Groupon is raising the funds at a close to $12.7bn valuation, which looks set to net a big return for the European corporates which funded City Deal, owner of 10.3% of Groupon.

US-based daily deals website Groupon, which is indirectly backed by corporates that funded City Deal, a company bought by the daily deals website last year, has raised $700m at a valuation of about $12.7bn. Its shares were trading for $28 each at 1100 Eastern Standard Time, a 40% pop on its opening price.

Groupon sold 35 million shares at $20 each. This is an increase from an initial range of $16 to $18 per share.

In May last year Groupon acquired CityDeal, a Germany-based peer that first raised €4m ($5.6m) in January last year and which raised a further €5m in March 2010. City Deal, which was backed by Rocket Internet, which was founded by Oliver and Marc Samwer, owns 10.3% of Groupon, according to its regulatory filing

CityDeal’s backers included eVenture Capital Partners, which has Germany-based retailer Otto Group as a cornerstone investor, Holtzbrinck Ventures, the former corporate venturing unit of local media company Georg von Holtzbrinck Publishing Group that became independent in January, and Sweden-based Investment AB Kinnevik.

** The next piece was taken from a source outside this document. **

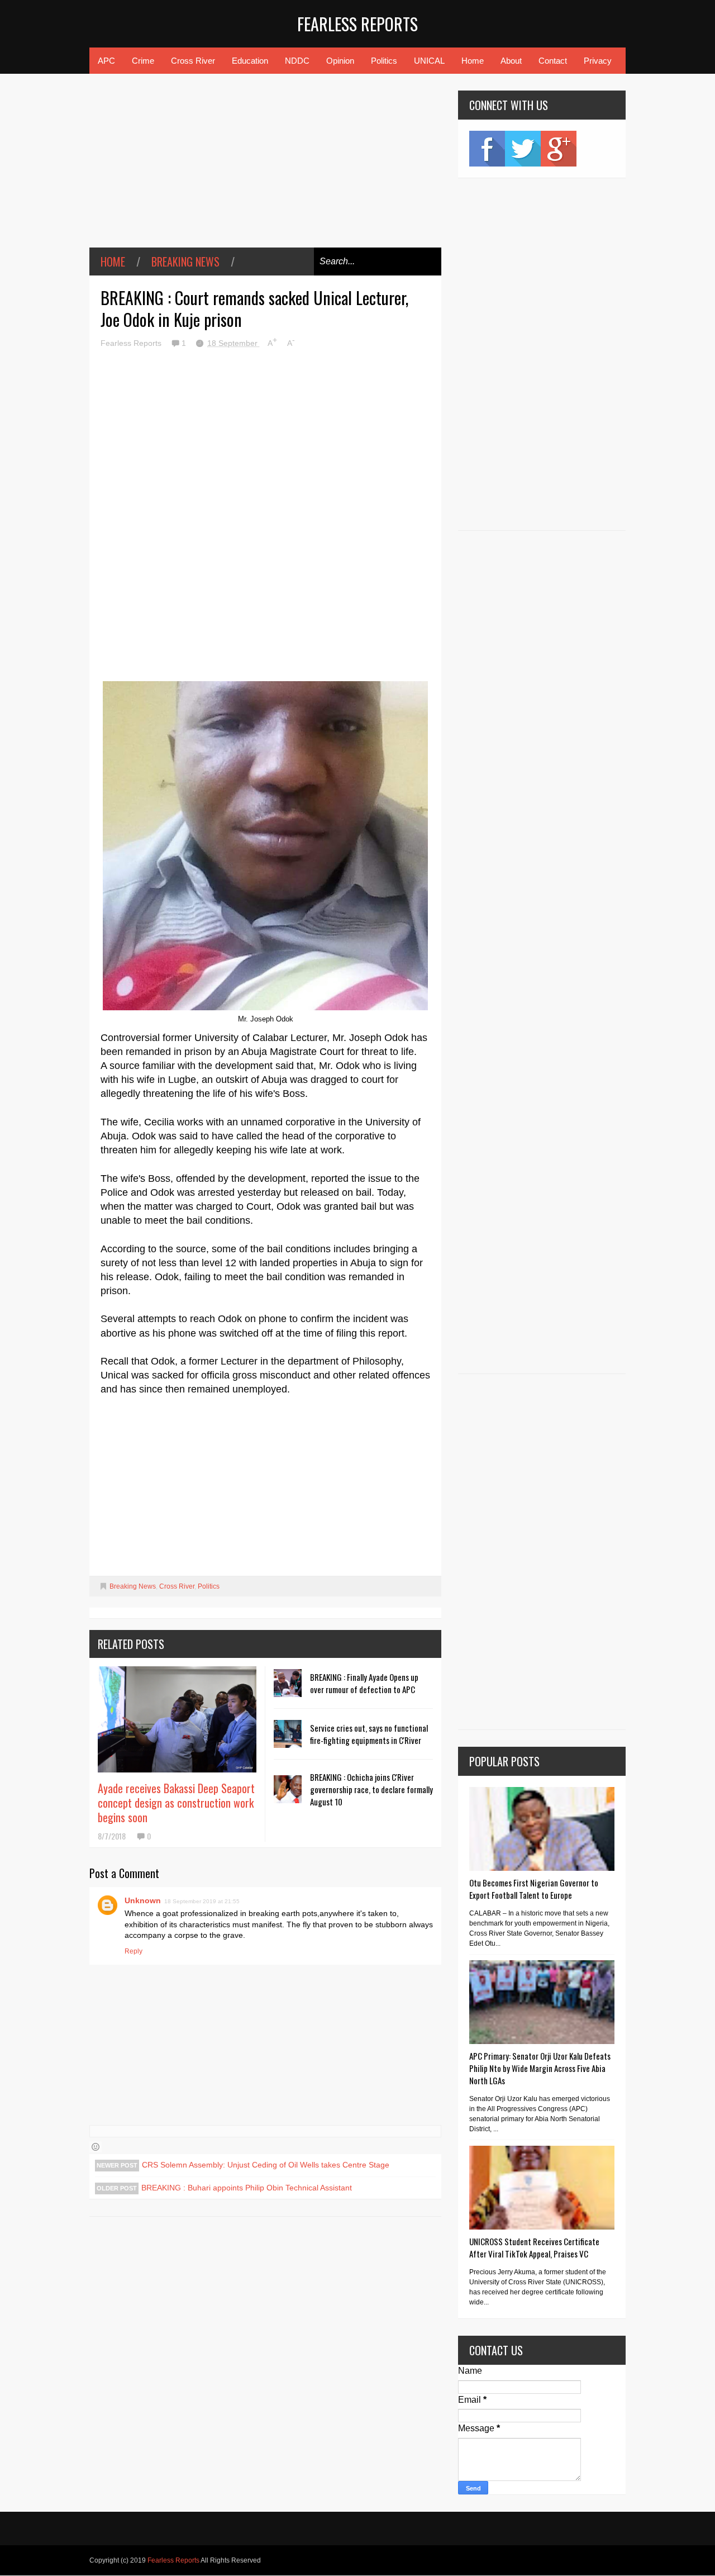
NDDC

The other largest external shareholders in the business, besides vehicles related to family members of Groupon executives, were venture firms New Enterprise Associates (14.6%) as well as Accel Growth Fund (5.5%) and businessmen Alexander, Oliver and Marc Samwer (6.5%).

Other backers of Groupon include DST Global, a Russia-based investment fund backed by Naspers and Tencent, US-based fund managers T Rowe Price, the Growth Fund of America, Morgan Stanley Investment Management, and venture firms Technology Crossover Ventures, Kleiner Perkins Caufield & Byers, Andreesen Horowitz and Greylock Partner.